-- Exercise objective --
Provide the number of lines below that include "will", without any other words.

[Stored data]
=== Begin Enclosure ===

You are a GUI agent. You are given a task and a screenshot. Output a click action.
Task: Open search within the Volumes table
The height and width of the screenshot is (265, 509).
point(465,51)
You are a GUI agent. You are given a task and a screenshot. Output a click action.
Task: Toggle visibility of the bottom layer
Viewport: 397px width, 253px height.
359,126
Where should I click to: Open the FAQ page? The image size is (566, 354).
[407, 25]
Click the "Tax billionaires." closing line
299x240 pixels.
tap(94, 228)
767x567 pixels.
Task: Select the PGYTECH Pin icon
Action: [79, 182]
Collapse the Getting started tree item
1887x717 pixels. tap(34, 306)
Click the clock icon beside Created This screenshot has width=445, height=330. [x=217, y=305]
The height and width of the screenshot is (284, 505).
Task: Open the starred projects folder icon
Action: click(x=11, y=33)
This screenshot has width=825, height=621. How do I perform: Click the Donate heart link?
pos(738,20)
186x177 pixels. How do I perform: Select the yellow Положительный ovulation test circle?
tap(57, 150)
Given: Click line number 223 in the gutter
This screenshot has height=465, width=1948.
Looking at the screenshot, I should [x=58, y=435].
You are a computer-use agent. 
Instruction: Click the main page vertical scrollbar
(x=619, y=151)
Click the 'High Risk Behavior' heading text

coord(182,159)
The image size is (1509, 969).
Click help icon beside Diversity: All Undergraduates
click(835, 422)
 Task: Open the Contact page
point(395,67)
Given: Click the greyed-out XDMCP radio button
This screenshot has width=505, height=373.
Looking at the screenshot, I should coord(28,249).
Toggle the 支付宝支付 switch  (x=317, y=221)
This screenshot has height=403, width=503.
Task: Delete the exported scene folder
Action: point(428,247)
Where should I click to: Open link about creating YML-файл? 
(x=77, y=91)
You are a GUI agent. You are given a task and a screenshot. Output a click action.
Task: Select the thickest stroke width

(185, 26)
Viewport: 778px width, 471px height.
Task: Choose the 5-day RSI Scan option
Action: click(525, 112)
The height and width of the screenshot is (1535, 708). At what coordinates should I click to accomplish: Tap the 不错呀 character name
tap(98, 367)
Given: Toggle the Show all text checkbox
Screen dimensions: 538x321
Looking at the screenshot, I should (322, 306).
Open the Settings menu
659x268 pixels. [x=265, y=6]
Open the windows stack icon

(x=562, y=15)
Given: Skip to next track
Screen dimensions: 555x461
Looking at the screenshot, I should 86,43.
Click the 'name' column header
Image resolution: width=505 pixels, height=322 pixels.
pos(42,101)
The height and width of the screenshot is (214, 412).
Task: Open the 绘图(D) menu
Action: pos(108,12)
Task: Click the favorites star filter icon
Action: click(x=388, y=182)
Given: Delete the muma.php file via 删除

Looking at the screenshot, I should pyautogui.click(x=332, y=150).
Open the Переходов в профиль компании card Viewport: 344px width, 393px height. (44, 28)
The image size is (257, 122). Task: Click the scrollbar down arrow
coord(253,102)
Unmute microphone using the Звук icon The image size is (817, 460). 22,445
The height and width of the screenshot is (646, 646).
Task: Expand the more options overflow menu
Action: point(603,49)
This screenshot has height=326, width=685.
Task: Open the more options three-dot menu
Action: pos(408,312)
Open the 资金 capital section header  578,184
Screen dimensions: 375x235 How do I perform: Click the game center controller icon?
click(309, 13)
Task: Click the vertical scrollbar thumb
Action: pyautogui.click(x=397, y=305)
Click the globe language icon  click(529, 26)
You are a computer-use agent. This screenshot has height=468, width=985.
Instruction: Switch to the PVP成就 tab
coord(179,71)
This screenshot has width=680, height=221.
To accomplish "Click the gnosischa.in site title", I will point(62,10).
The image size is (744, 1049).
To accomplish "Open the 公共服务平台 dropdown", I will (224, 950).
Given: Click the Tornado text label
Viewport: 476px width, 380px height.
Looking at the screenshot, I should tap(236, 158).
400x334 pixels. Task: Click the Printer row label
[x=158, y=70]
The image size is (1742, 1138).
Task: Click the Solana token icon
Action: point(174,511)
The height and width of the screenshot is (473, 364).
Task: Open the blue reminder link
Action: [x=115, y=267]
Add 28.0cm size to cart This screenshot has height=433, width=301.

=== End Enclosure ===

-- Exercise solution --
2